■ Direction: Copy out every line of the material below word for word, leaving out the pictures.
━━ Records provided ━━
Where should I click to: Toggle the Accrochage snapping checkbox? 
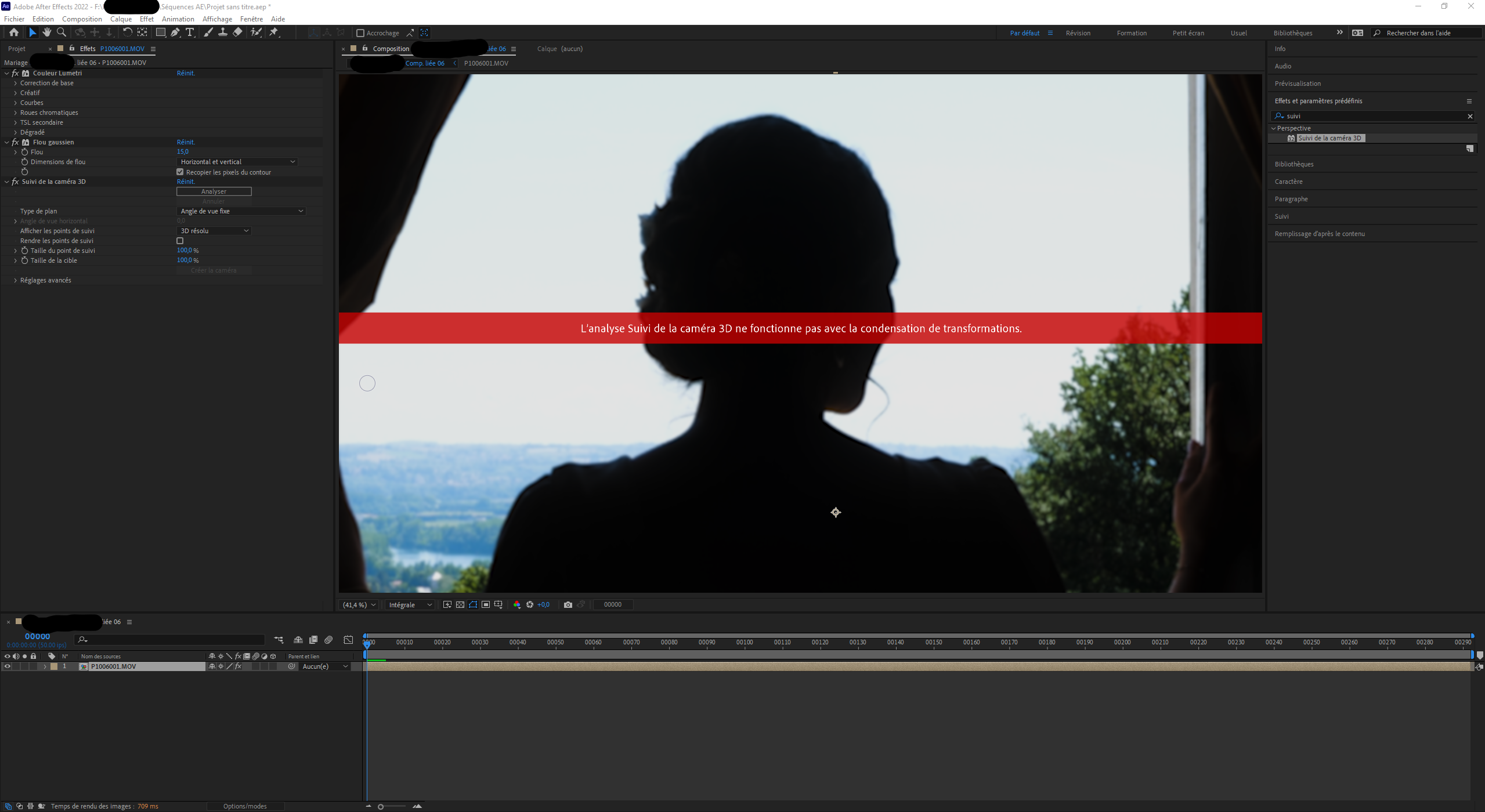360,33
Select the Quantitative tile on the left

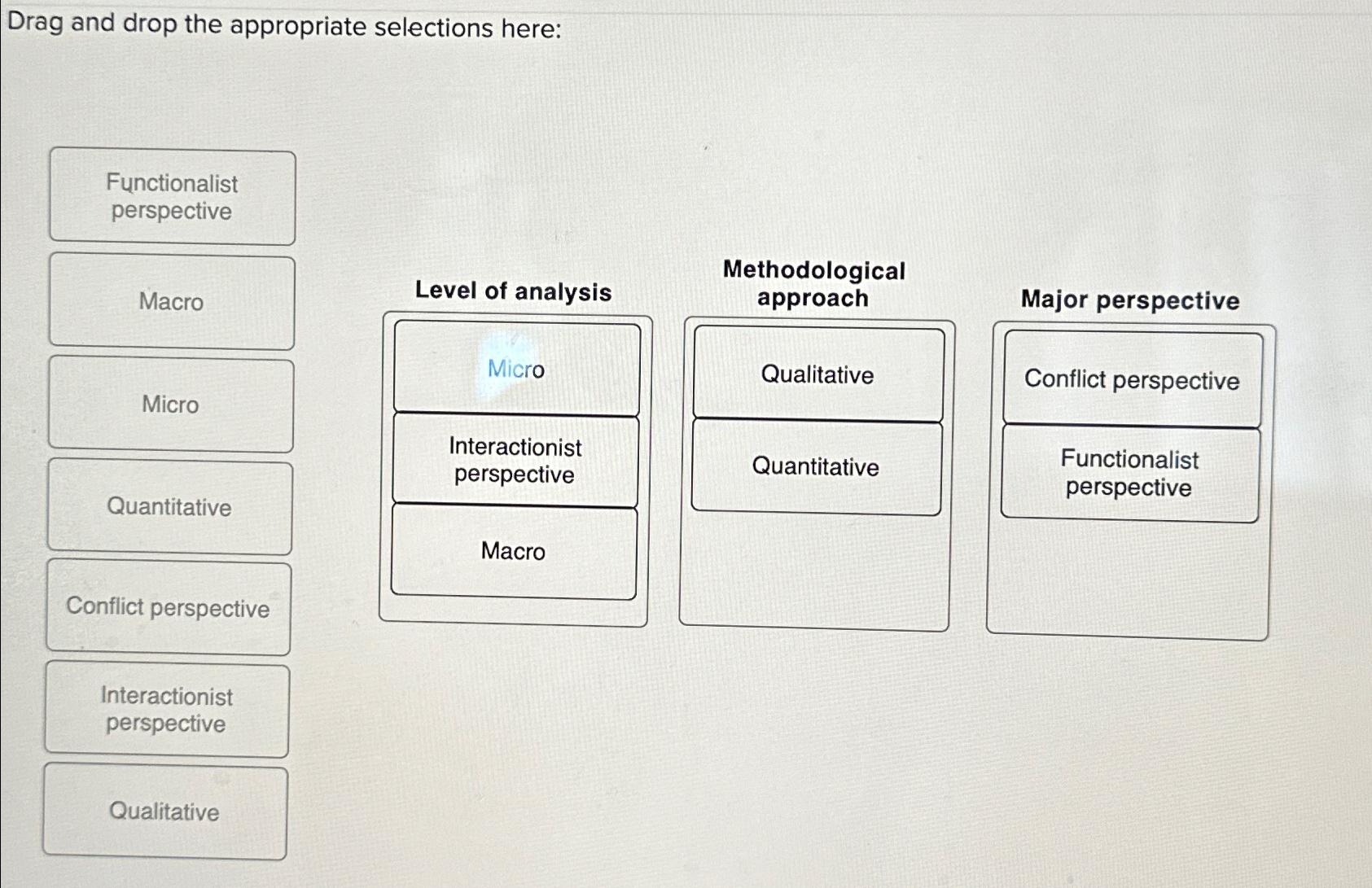click(x=171, y=506)
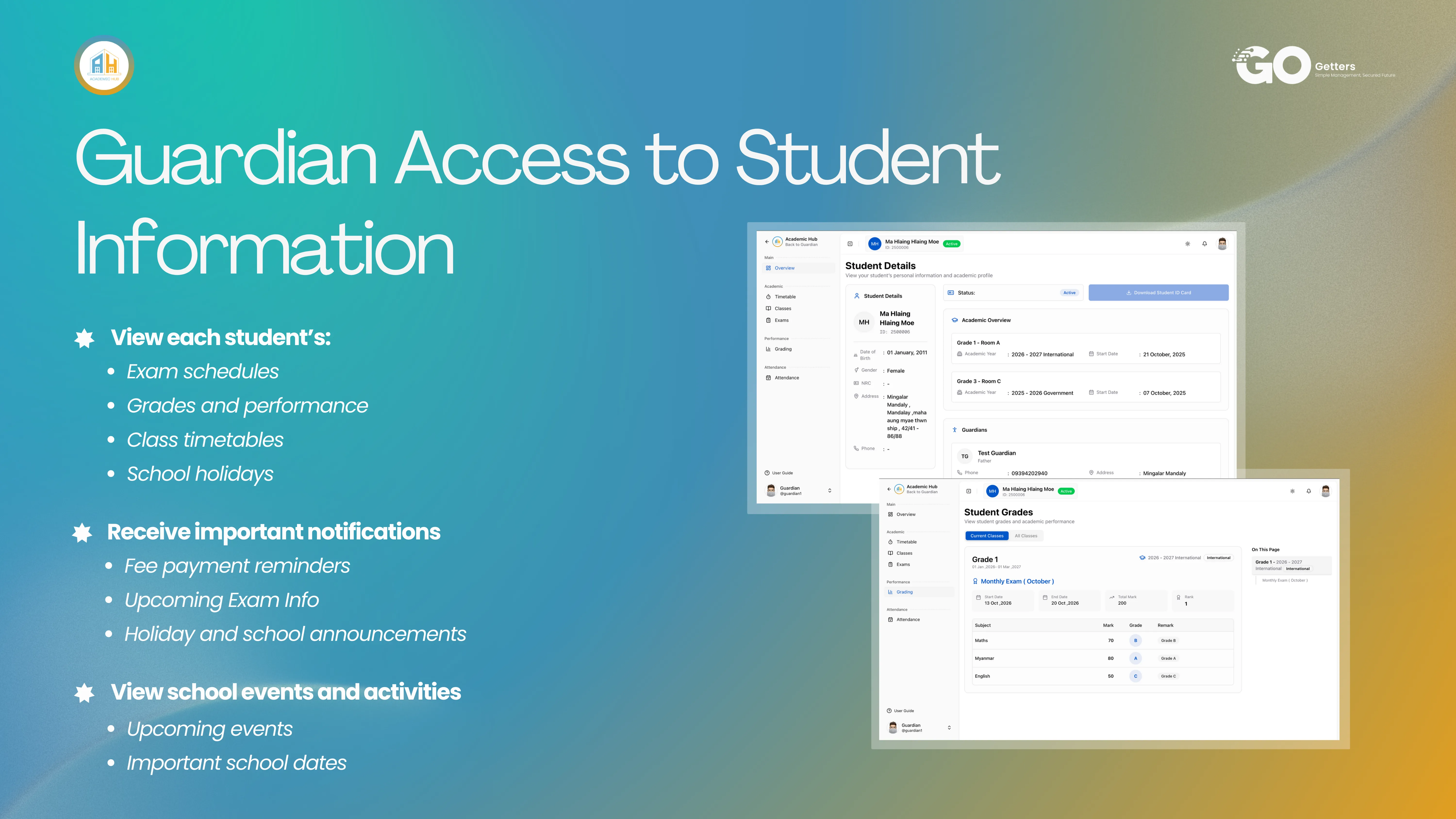Click back arrow beside Academic Hub on Grades page

(x=889, y=489)
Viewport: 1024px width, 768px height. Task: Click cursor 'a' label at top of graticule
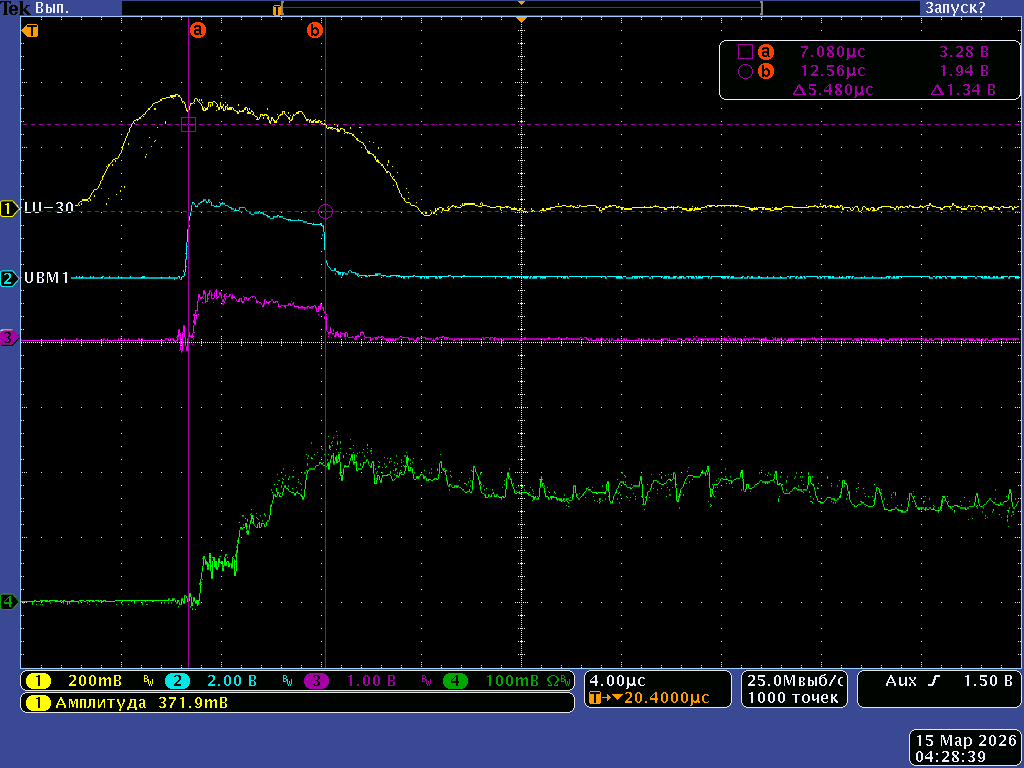(x=197, y=31)
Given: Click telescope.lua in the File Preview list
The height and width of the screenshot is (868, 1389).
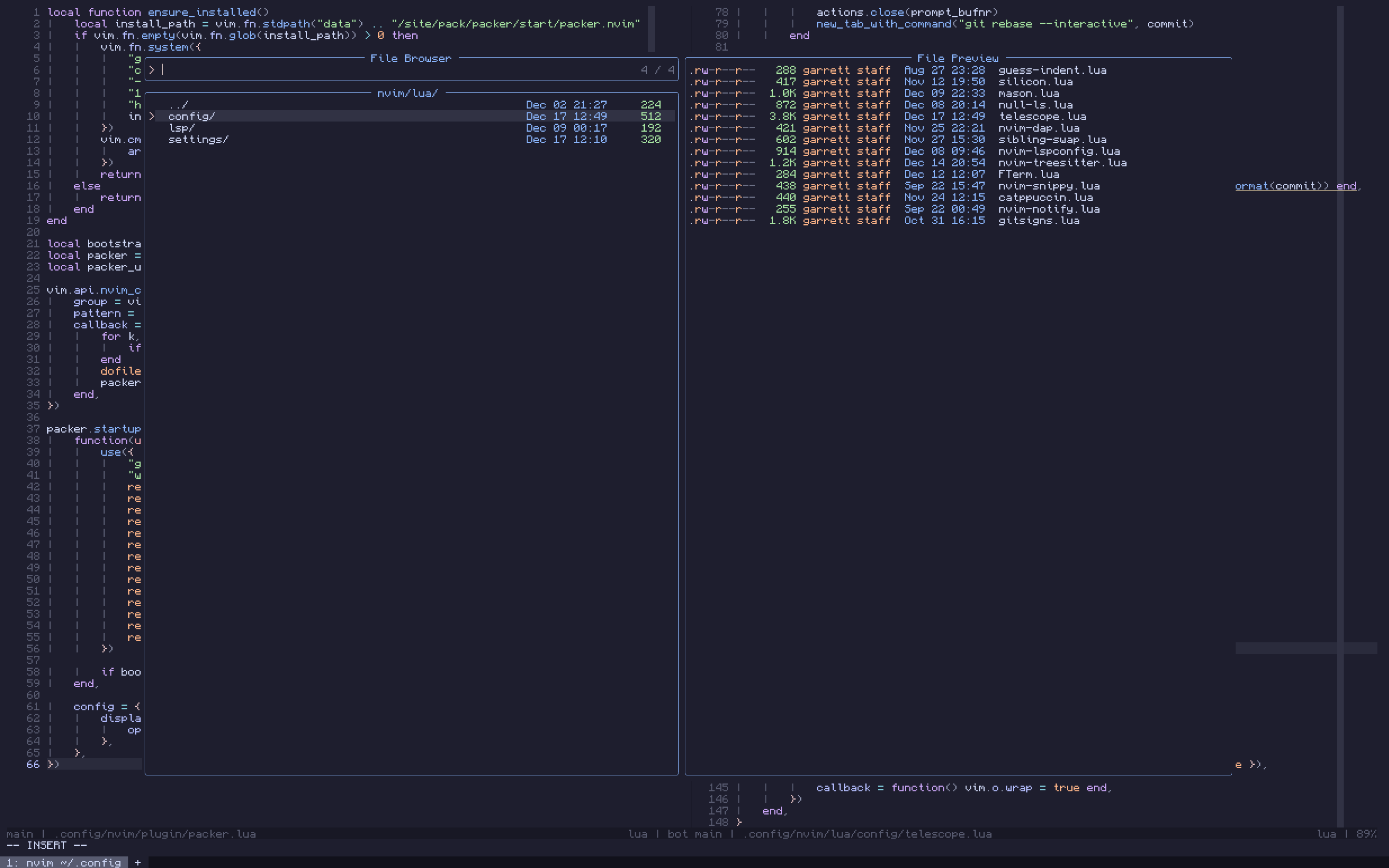Looking at the screenshot, I should (1042, 117).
━━━
■ Solution:
Where should I click to: Toggle the Accrochage snapping checkbox? 
360,33
Select the Quantitative tile on the left

click(x=171, y=506)
Click back arrow beside Academic Hub on Grades page

(x=889, y=489)
Viewport: 1024px width, 768px height. Task: Click cursor 'a' label at top of graticule
(x=197, y=31)
Given: Click telescope.lua in the File Preview list
The height and width of the screenshot is (868, 1389).
Looking at the screenshot, I should (1042, 117).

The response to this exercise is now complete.